=== DATA LINES ===

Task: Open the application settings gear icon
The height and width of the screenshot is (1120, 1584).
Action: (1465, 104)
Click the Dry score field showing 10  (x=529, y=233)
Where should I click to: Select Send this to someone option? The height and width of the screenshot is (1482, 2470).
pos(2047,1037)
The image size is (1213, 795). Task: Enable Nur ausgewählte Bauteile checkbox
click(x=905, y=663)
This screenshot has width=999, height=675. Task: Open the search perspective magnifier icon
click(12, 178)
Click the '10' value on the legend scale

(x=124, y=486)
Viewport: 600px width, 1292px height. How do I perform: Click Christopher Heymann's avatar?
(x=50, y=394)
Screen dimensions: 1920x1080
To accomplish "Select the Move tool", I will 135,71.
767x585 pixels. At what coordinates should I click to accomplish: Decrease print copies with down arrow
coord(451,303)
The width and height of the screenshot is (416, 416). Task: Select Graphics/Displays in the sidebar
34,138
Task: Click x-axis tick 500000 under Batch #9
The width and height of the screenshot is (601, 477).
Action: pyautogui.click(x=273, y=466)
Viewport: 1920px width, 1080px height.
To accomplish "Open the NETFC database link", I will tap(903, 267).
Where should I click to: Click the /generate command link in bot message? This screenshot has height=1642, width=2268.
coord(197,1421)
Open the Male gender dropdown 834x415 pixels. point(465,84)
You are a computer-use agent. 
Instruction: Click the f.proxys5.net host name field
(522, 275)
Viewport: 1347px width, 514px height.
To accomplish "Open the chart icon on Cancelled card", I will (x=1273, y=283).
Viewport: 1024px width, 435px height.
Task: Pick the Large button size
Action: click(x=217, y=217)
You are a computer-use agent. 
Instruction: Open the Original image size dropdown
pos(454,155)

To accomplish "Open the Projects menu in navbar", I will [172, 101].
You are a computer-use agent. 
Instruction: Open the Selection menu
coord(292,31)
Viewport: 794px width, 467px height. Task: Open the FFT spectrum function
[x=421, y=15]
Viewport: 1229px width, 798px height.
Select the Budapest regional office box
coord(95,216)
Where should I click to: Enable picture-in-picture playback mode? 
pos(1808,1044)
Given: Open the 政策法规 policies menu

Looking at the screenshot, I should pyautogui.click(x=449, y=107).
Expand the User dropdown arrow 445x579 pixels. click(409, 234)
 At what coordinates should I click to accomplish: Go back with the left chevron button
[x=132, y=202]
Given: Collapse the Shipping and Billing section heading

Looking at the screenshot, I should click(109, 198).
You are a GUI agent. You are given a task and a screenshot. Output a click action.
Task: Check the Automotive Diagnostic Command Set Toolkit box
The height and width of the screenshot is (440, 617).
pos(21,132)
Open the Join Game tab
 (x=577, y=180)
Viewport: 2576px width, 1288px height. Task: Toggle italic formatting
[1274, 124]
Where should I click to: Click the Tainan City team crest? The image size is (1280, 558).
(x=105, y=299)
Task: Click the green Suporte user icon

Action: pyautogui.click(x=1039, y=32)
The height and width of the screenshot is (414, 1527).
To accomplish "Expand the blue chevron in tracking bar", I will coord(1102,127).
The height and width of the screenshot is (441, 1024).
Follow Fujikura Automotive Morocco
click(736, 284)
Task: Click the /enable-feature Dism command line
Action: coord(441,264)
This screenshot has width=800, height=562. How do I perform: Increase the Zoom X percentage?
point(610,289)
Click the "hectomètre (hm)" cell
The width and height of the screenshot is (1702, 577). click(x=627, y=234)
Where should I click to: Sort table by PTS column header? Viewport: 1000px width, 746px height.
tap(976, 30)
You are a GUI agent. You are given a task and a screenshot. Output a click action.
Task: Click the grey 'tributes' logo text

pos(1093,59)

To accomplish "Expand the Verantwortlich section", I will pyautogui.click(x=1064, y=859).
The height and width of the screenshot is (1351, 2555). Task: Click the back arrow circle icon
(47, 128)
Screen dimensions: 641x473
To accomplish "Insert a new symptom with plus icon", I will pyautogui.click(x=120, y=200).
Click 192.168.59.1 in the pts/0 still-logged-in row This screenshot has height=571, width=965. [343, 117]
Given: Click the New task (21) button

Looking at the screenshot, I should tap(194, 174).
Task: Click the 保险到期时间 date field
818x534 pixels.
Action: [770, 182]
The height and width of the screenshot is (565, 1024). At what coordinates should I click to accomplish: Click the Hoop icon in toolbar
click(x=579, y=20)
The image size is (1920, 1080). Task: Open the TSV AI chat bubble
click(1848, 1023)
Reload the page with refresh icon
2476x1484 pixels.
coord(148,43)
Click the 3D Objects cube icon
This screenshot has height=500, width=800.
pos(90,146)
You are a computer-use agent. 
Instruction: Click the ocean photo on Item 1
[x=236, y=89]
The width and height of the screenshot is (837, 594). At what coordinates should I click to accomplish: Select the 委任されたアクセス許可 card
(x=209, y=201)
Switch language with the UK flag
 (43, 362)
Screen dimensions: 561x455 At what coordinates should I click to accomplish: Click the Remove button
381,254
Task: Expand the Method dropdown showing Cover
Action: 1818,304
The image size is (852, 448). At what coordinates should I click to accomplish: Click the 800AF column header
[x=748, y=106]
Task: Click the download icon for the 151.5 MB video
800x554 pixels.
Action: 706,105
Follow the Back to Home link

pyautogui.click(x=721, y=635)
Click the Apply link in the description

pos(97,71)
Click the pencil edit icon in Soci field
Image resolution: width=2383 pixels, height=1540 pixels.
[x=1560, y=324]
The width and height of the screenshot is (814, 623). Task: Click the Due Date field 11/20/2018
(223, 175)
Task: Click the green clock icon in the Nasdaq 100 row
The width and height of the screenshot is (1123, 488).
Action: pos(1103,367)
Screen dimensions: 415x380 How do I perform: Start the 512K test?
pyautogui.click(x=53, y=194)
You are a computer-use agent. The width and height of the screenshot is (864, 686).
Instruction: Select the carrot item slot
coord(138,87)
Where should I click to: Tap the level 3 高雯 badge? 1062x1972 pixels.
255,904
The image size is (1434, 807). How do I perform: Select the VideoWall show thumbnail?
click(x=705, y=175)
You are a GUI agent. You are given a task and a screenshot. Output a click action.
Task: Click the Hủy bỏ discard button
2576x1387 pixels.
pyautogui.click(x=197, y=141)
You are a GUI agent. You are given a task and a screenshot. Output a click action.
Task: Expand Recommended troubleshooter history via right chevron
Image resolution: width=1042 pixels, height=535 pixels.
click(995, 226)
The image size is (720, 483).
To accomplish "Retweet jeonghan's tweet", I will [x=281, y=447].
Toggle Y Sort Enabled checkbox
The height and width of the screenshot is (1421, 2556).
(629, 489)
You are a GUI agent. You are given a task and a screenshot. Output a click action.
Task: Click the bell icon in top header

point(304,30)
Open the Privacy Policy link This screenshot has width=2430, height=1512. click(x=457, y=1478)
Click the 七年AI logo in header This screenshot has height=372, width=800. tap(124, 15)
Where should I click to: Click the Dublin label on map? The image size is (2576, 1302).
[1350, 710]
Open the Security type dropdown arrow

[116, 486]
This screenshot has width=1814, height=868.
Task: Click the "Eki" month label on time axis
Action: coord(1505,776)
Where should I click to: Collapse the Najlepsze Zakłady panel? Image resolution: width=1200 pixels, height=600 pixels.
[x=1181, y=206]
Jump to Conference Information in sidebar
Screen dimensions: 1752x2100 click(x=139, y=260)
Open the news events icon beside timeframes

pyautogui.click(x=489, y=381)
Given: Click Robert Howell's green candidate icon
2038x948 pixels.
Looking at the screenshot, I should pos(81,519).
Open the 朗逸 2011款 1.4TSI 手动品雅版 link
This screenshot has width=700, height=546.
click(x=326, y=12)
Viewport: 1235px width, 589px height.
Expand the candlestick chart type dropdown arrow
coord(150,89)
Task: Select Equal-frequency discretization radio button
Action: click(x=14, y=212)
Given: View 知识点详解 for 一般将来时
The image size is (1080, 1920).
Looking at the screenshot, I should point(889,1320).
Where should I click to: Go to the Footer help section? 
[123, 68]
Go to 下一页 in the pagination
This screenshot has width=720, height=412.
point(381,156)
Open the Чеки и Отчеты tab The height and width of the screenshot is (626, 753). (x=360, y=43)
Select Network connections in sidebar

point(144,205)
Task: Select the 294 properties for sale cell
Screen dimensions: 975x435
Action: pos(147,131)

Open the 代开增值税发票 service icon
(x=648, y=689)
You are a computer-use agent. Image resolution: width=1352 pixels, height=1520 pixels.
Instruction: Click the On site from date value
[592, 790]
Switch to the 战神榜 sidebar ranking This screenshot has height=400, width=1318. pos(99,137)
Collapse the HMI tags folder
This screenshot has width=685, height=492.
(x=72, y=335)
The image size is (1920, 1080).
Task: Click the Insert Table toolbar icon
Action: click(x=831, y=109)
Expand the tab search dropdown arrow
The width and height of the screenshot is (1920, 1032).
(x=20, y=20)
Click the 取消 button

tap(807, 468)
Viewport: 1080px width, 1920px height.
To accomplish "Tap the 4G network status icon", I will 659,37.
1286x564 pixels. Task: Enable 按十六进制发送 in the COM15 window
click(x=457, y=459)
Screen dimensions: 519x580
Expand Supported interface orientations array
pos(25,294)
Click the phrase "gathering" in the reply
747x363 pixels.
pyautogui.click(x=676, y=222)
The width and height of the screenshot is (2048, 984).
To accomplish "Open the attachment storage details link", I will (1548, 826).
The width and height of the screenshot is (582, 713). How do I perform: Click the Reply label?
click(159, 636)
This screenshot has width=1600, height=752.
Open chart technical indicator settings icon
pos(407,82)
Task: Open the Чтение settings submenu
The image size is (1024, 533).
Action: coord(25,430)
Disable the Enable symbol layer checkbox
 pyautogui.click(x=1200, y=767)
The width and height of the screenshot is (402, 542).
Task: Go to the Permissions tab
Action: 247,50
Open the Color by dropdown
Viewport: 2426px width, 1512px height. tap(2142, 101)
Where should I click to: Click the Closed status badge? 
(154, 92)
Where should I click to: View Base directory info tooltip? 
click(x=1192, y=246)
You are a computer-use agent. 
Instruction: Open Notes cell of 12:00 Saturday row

===

- **PROBLEM STATEMENT**
Reproduce the items above verbatim, from the line containing "Expand the User" through the line containing "Action: pyautogui.click(x=1039, y=32)", including both of those lines.

- **SOLUTION FOR THIS EXERCISE**
Expand the User dropdown arrow 445x579 pixels. click(409, 234)
 At what coordinates should I click to accomplish: Go back with the left chevron button
[x=132, y=202]
Given: Collapse the Shipping and Billing section heading

Looking at the screenshot, I should click(109, 198).
You are a GUI agent. You are given a task and a screenshot. Output a click action.
Task: Check the Automotive Diagnostic Command Set Toolkit box
The height and width of the screenshot is (440, 617).
pos(21,132)
Open the Join Game tab
 (x=577, y=180)
Viewport: 2576px width, 1288px height. Task: Toggle italic formatting
[1274, 124]
Where should I click to: Click the Tainan City team crest? The image size is (1280, 558).
(x=105, y=299)
Task: Click the green Suporte user icon

Action: pyautogui.click(x=1039, y=32)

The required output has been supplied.